• What you have to do
For the entries below, print exactly the lines between the line holding "https://lidia-clarvazatoarea.eu (56, 2172)" and the line holding "https://tamaduitoarea-mirna.eu (59, 2184)", inclusive, and nothing else.

START Source material

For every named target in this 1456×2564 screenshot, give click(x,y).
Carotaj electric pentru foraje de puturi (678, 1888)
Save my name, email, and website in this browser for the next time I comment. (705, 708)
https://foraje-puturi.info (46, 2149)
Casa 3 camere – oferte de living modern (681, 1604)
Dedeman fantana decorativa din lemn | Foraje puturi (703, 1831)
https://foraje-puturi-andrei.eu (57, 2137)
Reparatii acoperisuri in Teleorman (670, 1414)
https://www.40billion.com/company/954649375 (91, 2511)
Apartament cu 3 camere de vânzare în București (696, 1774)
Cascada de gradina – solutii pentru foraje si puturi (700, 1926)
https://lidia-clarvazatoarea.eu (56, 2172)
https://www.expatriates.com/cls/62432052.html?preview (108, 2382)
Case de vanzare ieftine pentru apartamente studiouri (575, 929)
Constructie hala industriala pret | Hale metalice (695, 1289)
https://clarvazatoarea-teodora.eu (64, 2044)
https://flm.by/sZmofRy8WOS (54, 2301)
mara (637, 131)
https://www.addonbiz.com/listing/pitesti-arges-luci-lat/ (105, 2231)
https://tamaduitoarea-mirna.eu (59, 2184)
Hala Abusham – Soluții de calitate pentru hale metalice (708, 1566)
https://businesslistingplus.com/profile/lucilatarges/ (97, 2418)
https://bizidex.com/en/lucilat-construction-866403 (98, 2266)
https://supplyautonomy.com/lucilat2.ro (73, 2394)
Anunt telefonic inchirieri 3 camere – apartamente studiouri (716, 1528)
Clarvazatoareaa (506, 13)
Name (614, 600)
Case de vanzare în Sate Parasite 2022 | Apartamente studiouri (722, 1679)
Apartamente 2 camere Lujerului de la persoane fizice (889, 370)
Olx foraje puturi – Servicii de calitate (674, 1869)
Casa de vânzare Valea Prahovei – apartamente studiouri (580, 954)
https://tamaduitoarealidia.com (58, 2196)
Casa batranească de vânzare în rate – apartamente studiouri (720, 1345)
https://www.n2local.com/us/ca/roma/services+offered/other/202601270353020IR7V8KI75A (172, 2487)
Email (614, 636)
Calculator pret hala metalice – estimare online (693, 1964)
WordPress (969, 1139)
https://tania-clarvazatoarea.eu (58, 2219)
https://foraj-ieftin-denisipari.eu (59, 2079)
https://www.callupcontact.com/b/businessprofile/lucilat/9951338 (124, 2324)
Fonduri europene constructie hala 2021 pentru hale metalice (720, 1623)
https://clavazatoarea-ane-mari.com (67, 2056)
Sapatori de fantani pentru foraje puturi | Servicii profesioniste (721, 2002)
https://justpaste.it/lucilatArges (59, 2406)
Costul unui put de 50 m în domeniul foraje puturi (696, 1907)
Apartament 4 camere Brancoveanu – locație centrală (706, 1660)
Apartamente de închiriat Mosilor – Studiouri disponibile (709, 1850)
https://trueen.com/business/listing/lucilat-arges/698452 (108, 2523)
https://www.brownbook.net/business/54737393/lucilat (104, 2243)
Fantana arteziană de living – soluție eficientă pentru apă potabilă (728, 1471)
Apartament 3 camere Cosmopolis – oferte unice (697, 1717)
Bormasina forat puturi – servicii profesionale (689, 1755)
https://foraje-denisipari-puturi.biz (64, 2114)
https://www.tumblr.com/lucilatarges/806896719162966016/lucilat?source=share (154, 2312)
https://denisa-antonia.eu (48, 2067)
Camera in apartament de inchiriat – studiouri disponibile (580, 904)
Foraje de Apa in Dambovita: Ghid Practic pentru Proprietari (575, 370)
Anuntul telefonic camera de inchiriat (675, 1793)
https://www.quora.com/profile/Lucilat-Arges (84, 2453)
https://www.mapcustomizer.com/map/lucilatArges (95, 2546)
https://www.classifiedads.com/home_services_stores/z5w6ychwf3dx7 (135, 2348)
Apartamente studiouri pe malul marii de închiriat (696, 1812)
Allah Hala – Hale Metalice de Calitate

END Source material

• Answer to this problem
https://lidia-clarvazatoarea.eu (56, 2172)
https://www.expatriates.com/cls/62432052.html?preview (108, 2382)
Case de vanzare ieftine pentru apartamente studiouri (575, 929)
Constructie hala industriala pret | Hale metalice (695, 1289)
https://clarvazatoarea-teodora.eu (64, 2044)
https://flm.by/sZmofRy8WOS (54, 2301)
mara (637, 131)
https://www.addonbiz.com/listing/pitesti-arges-luci-lat/ (105, 2231)
https://tamaduitoarea-mirna.eu (59, 2184)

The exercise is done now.